Tudo em laboratório funciona de forma mais controlada, mas isso não tira o valor da ciência – pelo contrário, afirma seu valor. (…) Falar que a ciência não tem valor por causa de dados estatísticos é o mesmo que dizer que a antropologia não é uma ciência. A estatística é uma ferramenta, não um veredicto de verdade.

Ora, será que não é tempo de considerar mais seriamente dados subjetivos nas análises científicas? Qual o problema em se fazer isso? Ciência não é apenas gerar números; antes disso, é criar um modelo sobre a realidade. A esquizofrenia está ligada à rota dopaminérgica do cérebro, e os antipsicóticos atuam nos terminais dopaminérgicos a partir de um modelo. Se a estatística falha, mas o modelo parece consistente, que se mude a forma de testar o modelo antes de se rejeitá-lo. (…)
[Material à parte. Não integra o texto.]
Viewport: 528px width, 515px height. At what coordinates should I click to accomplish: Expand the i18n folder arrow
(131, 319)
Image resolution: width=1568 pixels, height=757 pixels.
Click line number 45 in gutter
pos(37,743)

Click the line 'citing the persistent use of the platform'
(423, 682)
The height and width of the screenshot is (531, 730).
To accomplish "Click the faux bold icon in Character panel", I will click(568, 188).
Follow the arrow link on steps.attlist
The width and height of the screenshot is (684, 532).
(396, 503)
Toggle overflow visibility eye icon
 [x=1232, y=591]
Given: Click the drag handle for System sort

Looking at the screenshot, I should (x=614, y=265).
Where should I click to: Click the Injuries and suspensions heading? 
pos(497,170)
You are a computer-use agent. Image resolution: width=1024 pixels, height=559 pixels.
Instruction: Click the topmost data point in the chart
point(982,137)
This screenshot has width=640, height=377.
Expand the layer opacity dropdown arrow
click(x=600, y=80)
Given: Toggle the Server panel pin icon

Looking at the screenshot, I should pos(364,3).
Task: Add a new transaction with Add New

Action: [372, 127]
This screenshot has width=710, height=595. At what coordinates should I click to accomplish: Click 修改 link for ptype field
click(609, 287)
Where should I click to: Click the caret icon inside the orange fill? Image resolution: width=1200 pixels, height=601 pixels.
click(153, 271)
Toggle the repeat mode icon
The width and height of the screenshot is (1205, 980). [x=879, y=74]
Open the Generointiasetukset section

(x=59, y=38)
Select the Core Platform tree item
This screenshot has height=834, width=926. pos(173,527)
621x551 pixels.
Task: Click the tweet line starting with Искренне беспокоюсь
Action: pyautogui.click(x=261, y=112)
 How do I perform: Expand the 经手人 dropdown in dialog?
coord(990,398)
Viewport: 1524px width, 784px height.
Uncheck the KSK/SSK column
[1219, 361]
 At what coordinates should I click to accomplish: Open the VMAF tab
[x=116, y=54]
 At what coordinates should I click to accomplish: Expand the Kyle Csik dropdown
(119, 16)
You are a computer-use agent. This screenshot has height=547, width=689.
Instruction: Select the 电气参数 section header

Não é possível se basear apenas em números. Não que eles não tenham valor, mas em medicina psiquiátrica a questão é um pouco mais complicada. Parece-me absolutamente lógico que esses testes deveriam envolver dados sobre o ambiente psíquico, o histórico familiar, tipo de socialização, enfim, tornar a pesquisa multidisciplinar. É assim que se estuda a complexidade. Essa é a resposta para a pergunta de Jonah Lehrer – “Há algo errado com o método científico?”. Os laboratórios farmacêuticos precisam incluir diversas ciências nas suas análises, não apenas as biomédicas.

Uma pergunta óbvia que deveria ser feita pelo autor seria: Como foram feitos os experimentos? Como foram aplicados os questionários? Quais as fraquezas epistemológicas dos instrumentos de coleta?

Se a indústria farmacêutica ‘viciou’ os instrumentos de coleta, que se corrija o teste. Mas eu gostaria de, um dia, poder agradecer pessoalmente à equipe que criou o Zyprexa.

* * * * *

Por fim, as considerações do leitor Paulo Puglia, que destaca o caráter provisório dos conhecimentos científicos e defende que resultados descartados não são um sinônimo de fraqueza do método.

O método científico não fica desqualificado quando uma hipótese aceita inicialmente é refutada depois. [Desqualifica-se] talvez quem se apressa em divulgar resultados positivos da sua hipótese e quem trata uma hipótese ainda não refutada como ‘a verdade’.

Uma hipótese testada empiricamente dentro dos estreitos limites da impessoalidade e à salvaguarda de coincidências – o que o método científico busca – nunca é provada. Se for refutada, está eliminada. Se não for, nada se pode afirmar, pois a afirmação do consequente é uma forma lógica inválida nos enunciados condicionais. Isso faz da ciência, ao contrário do ufanismo dominante, especialmente na grande imprensa, na indústria e mesmo nos meios universitários, um corpo provisório de conhecimentos.

Isso não impede que uma hipótese suficientemente desafiada e não refutada gere intervenções na natureza, e é inegável que avançamos muito dessa forma – e somente dessa forma.

O método científico não é a melhor forma de se conhecer a natureza. É a pior – fora todas as outras.